START SOURCE RECORDS

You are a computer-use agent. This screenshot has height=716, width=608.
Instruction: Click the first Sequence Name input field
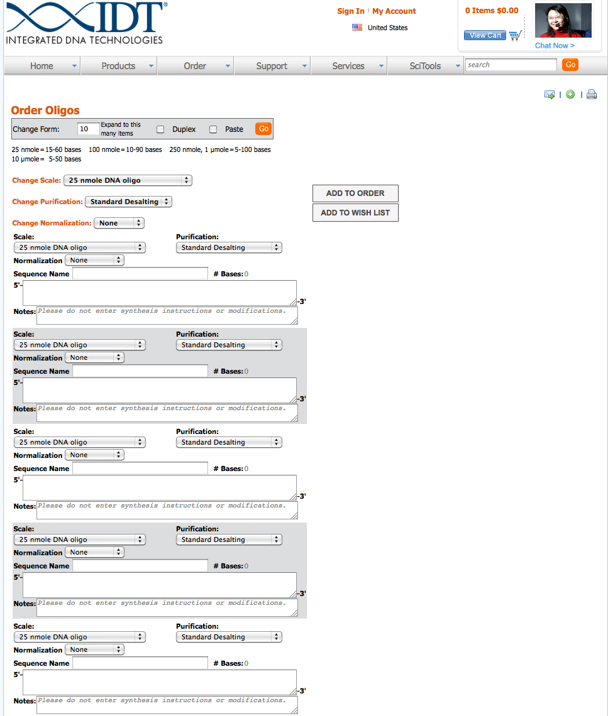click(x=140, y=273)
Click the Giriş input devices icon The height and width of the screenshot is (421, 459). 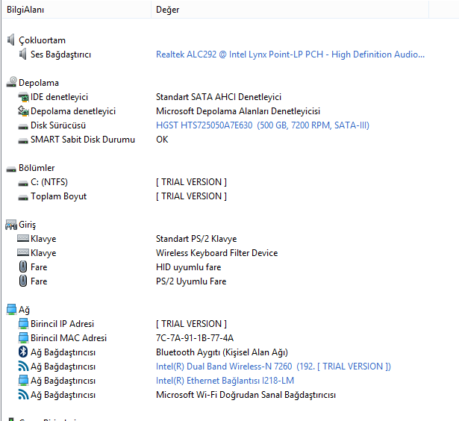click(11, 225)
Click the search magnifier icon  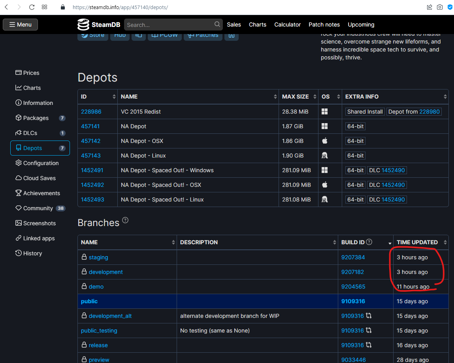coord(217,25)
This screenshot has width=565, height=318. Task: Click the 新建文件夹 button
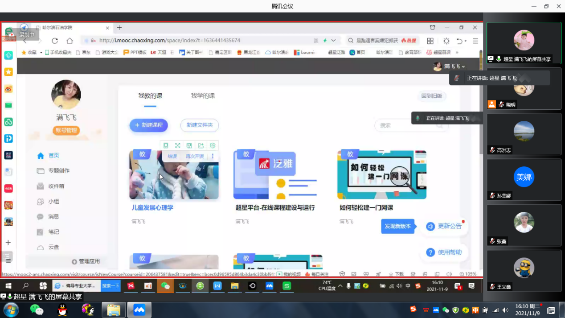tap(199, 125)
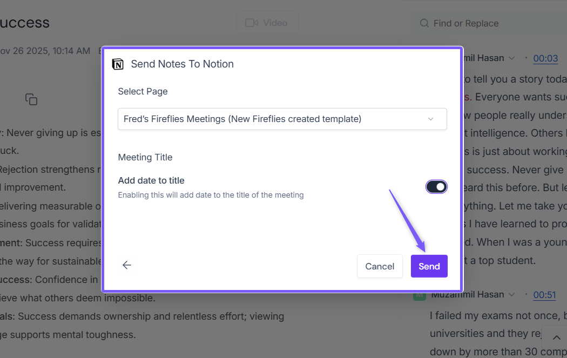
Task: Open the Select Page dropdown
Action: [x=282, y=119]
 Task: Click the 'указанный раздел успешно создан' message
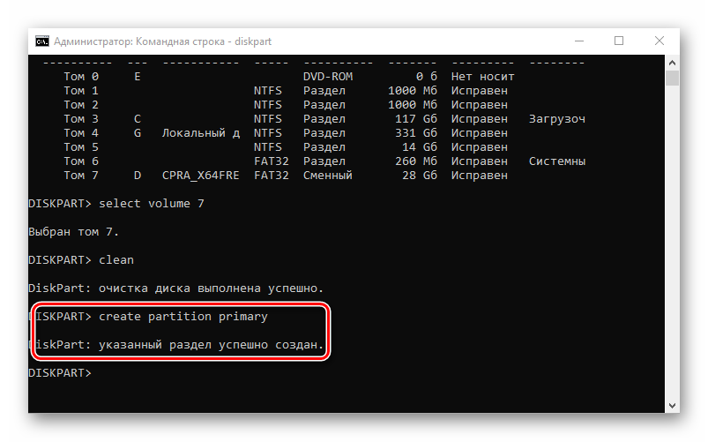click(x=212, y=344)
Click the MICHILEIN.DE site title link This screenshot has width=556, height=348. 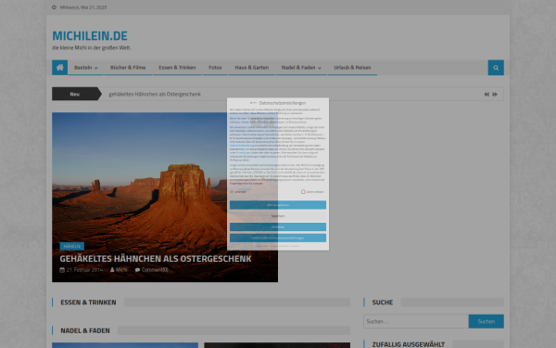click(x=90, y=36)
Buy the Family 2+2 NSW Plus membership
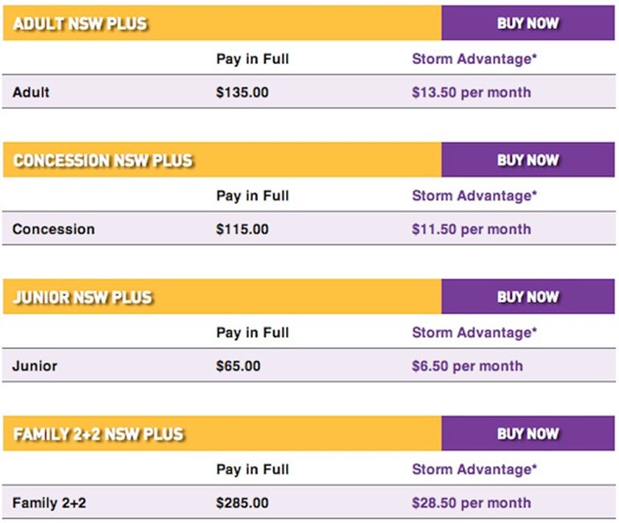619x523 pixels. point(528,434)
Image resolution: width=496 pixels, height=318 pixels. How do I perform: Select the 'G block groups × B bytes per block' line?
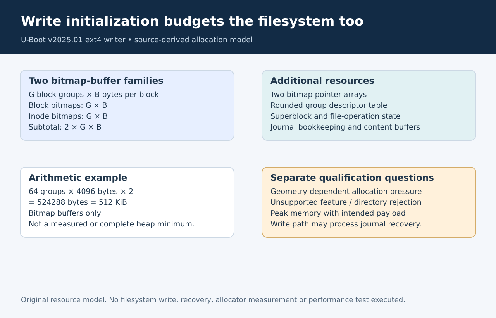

END SOURCE RECORDS

• [EXERCISE] Reproduce exactly and only the lines from the one with "Buy the Family 2+2 NSW Plus membership" through the last entry, both included, excluding every picture.

• [SOLUTION TO THIS TASK]
Buy the Family 2+2 NSW Plus membership
619x523 pixels. point(528,434)
Image resolution: width=496 pixels, height=318 pixels. How do I perform: Select the 'G block groups × B bytes per block' line?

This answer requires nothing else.